August 10, 2023


Are You Grieving?: The prayerful poetry of Gerard Manley Hopkins embraces a saving romance with the eternal. (Casey Chalk, Aug 9, 2023, American Conservative)

If we are game, the return on investment is substantial. Consider the first half of Spring and Fall:

Márgarét, áre you gríeving

Over Goldengrove unleaving?

Leáves like the things of man, you

With your fresh thoughts care for, can you?

Ah! ás the heart grows older

It will come to such sights colder

By and by, nor spare a sigh

Though worlds of wanwood leafmeal lie;

And yet you wíll weep and know why.

There's the end-rhyme and the invention of a new word ("unleaving"). Pausing to dream of autumn, Hopkins's words seem the perfect accompaniment to a leisurely stroll through some quiet wood resplendent in reds, oranges, and yellows, the leaves crisp and crackling under your shoes. And simultaneously, the English cleric widens the imaginative aperture, comparing those dead leaves to our own lives, and reminding readers that the cynical passing of years, can, if we are not careful, anesthetize us to the wonders of creation all around us.

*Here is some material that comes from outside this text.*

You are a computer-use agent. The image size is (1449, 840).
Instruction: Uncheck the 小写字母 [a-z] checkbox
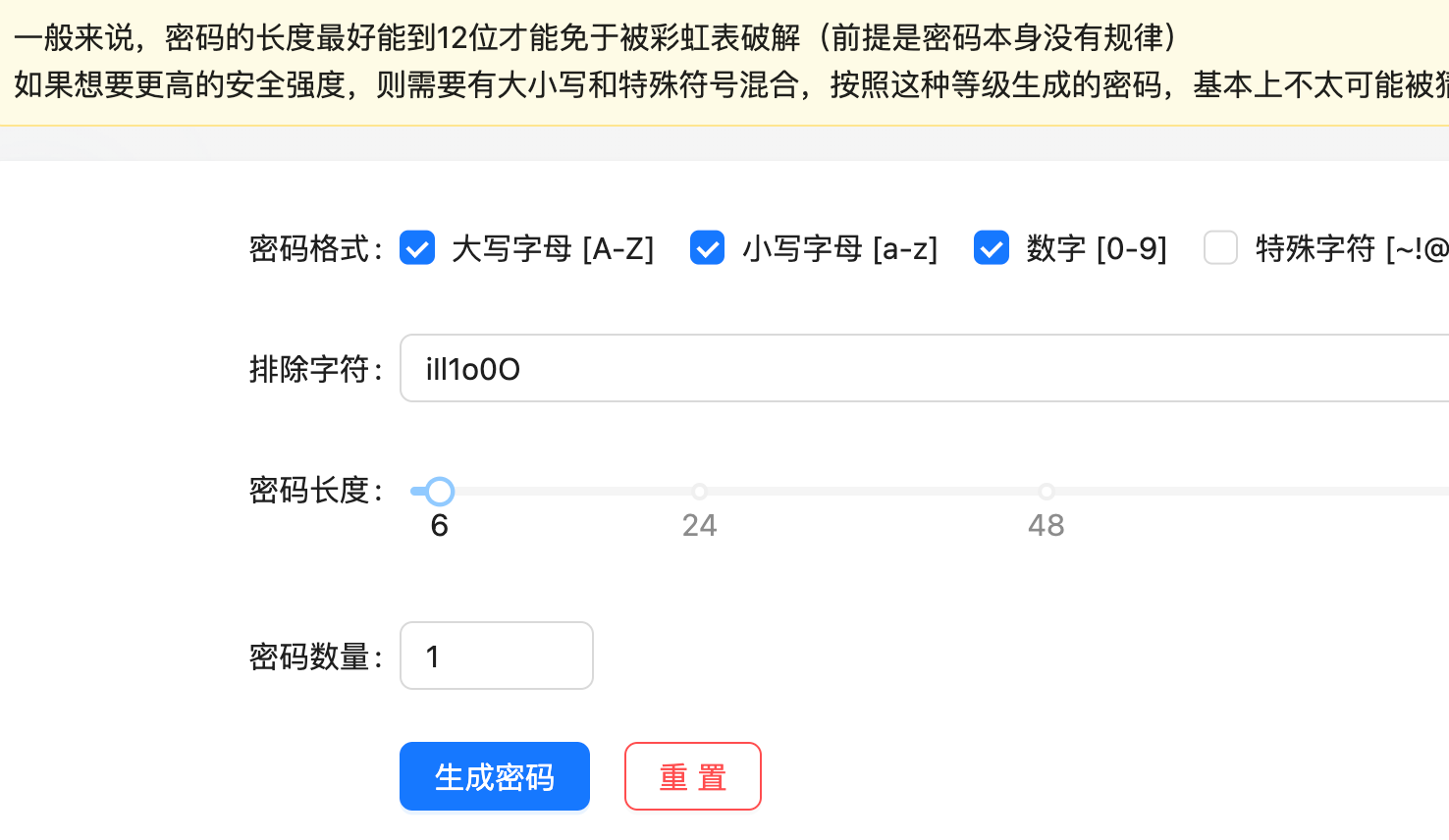(707, 248)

Hopkins's genius is however far more than clever wordplay and arresting reflections on the natural order. The palpable melancholy pulsating through his poems, and his attempts to contemplate and counter that feeling, is deeply relevant for the contemporary Anglophone world, and particularly its youth, suffering unprecedented levels of depression, anxiety, and suicidal ideation. In Carrion Comfort, we read:

Not, I'll not, carrion comfort, Despair, not feast on thee;

Not untwist -- slack they may be -- these last strands of man

In me ór, most weary, cry I can no more. I can;

Can something, hope, wish day come, not choose not to be.

Though he is tempted to revel in self-pity and spiritual darkness, to despairingly untwist his very person, Hopkins refuses. He can preach truths to his heart that conjure up hope, that repudiate the suicidal temptation "not to be." We should be distributing copies of Hopkins to euthanasia-friendly Canada!

Of course, given Hopkins's vocation, religious imagery is embedded in many of his poems. Though, as Ordway observes, these are communicated not via pious platitudes, but through the language of a man well-acquainted with doubts and suffering, yet steadfastly worshipful. In The Windhover, he compares Christ to a beautiful, unpredictable, and even dangerous falcon who possesses "brute beauty and valour and act." Nondum reflects on a God he praises but who does not reply: "Our prayer seems lost in desert ways; our hymn in the vast silence dies."